As coisas estão muito mal, por favor os peço:
Não mostrem em público sua ostentosa alegria,
porque do contrário alguém (talvez eu mesmo),
pode entrar de noite em sua casa
com um rifle para caçar veado,
para cobrar a dívida.
E acredita-me: Já que os amei,
essa a última coisa que os desejaria.
NOTA DE RODAPÉ
Uma foto sem truque.
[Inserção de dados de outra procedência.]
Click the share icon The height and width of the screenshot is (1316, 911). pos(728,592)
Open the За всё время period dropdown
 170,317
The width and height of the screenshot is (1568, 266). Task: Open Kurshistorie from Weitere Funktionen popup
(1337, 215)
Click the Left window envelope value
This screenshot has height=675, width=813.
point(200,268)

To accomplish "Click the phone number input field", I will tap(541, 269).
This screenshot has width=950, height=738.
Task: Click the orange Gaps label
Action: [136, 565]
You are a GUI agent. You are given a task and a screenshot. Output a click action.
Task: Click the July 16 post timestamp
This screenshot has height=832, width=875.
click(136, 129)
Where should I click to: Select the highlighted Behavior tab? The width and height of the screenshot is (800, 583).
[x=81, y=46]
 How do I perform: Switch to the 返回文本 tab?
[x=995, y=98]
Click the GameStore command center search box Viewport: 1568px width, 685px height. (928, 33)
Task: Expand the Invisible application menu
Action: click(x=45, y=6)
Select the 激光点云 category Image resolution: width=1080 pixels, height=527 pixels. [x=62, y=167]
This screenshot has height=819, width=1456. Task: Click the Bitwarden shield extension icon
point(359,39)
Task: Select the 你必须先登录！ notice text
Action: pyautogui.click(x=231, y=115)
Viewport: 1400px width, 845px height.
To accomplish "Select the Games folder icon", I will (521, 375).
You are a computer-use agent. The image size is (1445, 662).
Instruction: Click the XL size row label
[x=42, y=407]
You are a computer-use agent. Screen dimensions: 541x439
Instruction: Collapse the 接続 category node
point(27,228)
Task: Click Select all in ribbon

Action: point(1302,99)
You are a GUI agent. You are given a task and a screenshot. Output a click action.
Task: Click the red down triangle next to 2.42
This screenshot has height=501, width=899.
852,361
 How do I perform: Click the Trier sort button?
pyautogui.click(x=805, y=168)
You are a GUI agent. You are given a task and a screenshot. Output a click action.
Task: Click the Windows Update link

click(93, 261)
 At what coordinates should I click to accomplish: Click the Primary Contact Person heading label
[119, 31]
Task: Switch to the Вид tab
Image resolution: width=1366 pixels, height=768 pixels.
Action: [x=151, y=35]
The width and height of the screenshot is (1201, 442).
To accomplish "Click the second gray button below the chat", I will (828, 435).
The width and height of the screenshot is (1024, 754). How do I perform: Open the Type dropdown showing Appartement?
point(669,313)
Uma garota
cruza o rio com a ajuda de um anjo.
Uma garota alegre e com tranças, que ri
de algo que não lembrará quando recuperar a foto,
e que não imagina até mesmo
tudo que aparece em seu caminho.
E que ainda sim se lembra,
que era ela a garota alegre e com tranças da foto,
e que preferiria estar chorando na imagem,
sempre quando isso
lhe trouxesse alguma felicidade
baseada em razões que alguém lembra
em um futuro sem fotografias.
A PRIMA DE SYLVIA PLATH
Caminhava segura de si mesma,
confiando no chão que pisava,
a forma de se vestir também era radiante, enérgica,
pura felicidade: jaqueta escandalosas, calças folgadas.
Despediu-se de mim da sacada
quando me viu indo trabalhar.
Ombro que suportava nosso ânimo decaído,
sempre disposta a um café se te chamávamos,
tão agradecida com tudo que a vida lhe deu
quanto pelo o que conseguiu por méritos.
Nunca nos esfregou os seus problemas,
nunca vi sair qualquer reclamação de seus lábios.
Rosto alegre, relaxado;
Em seus olhos, uma candura que durava desde a pré-história.
E sabe o que é o que mais me incomoda?
Que são aqueles como você, que, no final,
levantam o cotovelo e juntam a corda em argolas
para resgatar os náufragos,
para que com essa corda
possam se pendurar no alto de um galho.
*Poemas do livro “Alguém está na escada de incêndios”, El Gaviero Ediciones, 2008.